## What the exercise asks
Please set down only the lines running from the one with "Given: Open the Owner role link" through the last line of the entries, exactly as written and without any pictures.

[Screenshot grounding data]
%%

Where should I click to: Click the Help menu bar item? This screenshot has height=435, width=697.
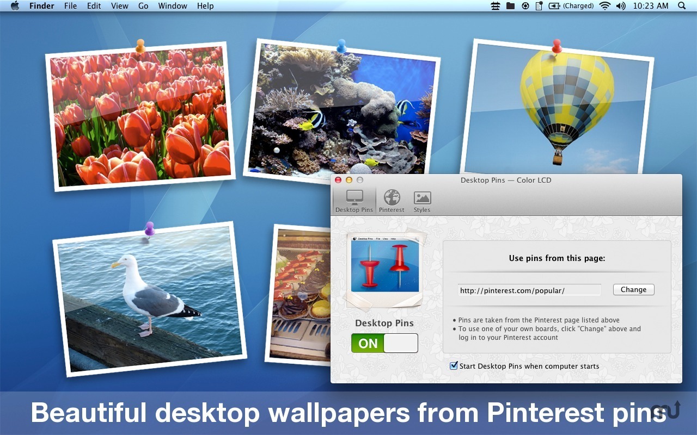tap(205, 6)
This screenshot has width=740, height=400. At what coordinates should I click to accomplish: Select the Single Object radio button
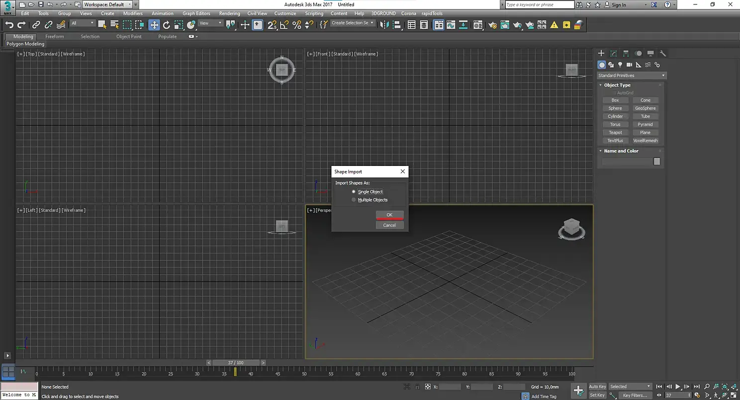pos(354,192)
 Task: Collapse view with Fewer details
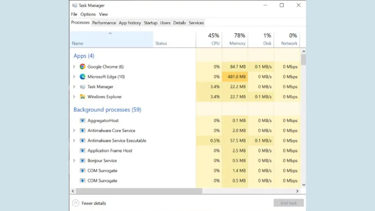click(x=89, y=203)
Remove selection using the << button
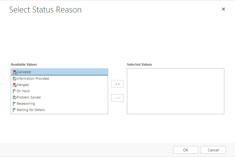235x157 pixels. tap(118, 98)
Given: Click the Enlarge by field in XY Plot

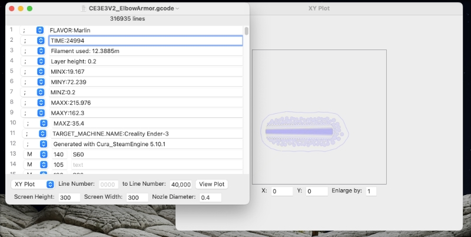Looking at the screenshot, I should tap(370, 191).
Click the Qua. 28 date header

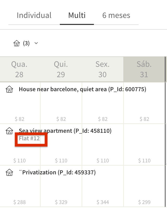pyautogui.click(x=19, y=69)
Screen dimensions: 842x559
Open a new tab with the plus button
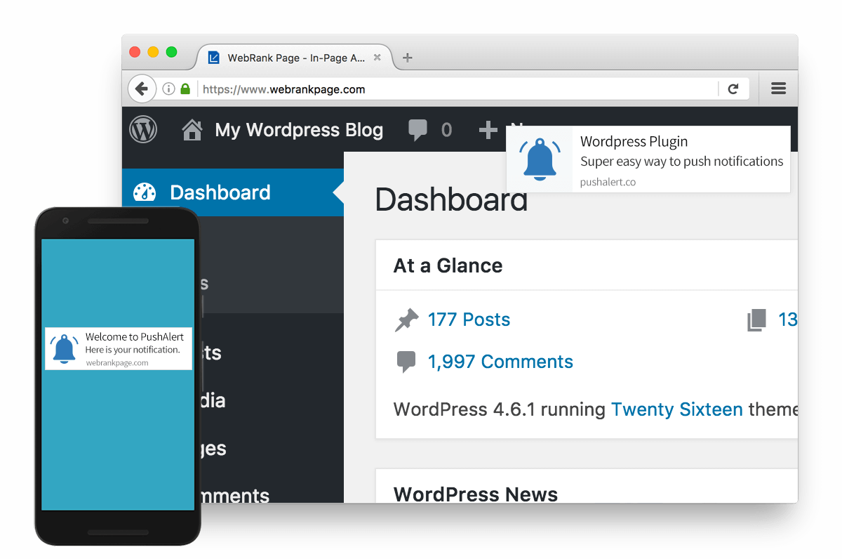[407, 58]
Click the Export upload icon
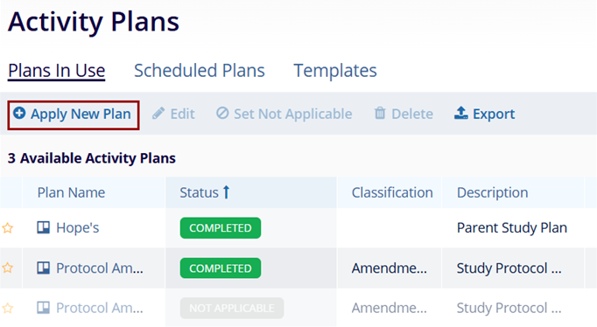This screenshot has width=597, height=327. [461, 113]
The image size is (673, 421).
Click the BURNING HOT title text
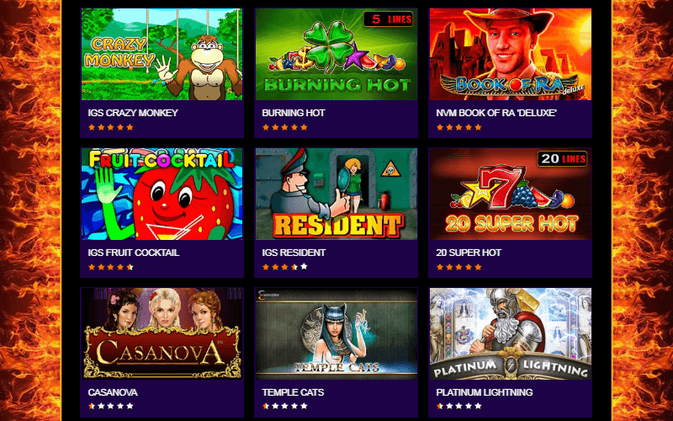294,113
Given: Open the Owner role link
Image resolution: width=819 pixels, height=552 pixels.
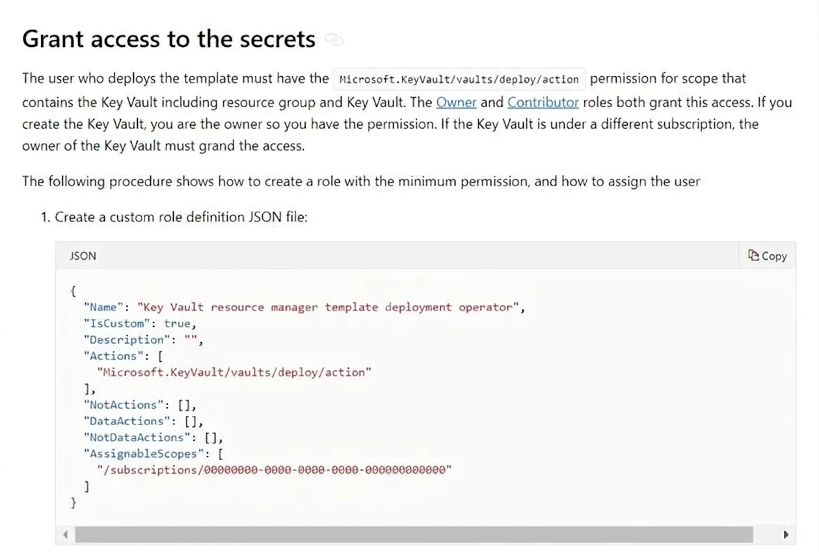Looking at the screenshot, I should click(x=456, y=102).
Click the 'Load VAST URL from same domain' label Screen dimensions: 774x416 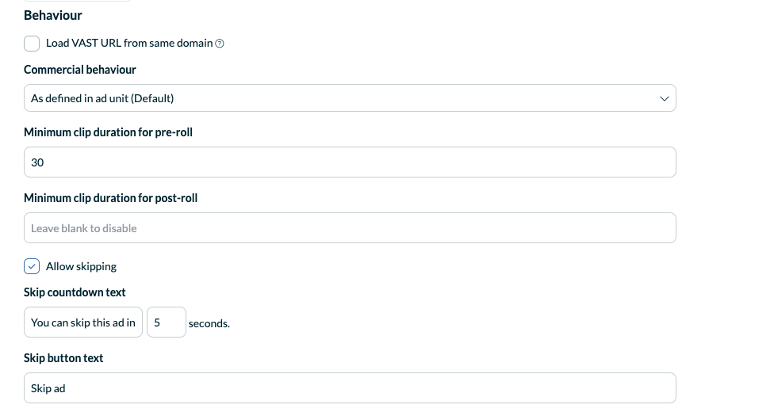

%%

## The completed task
Given: Open the Owner role link
Image resolution: width=819 pixels, height=552 pixels.
Looking at the screenshot, I should click(x=456, y=102).
Click the 'Load VAST URL from same domain' label Screen dimensions: 774x416 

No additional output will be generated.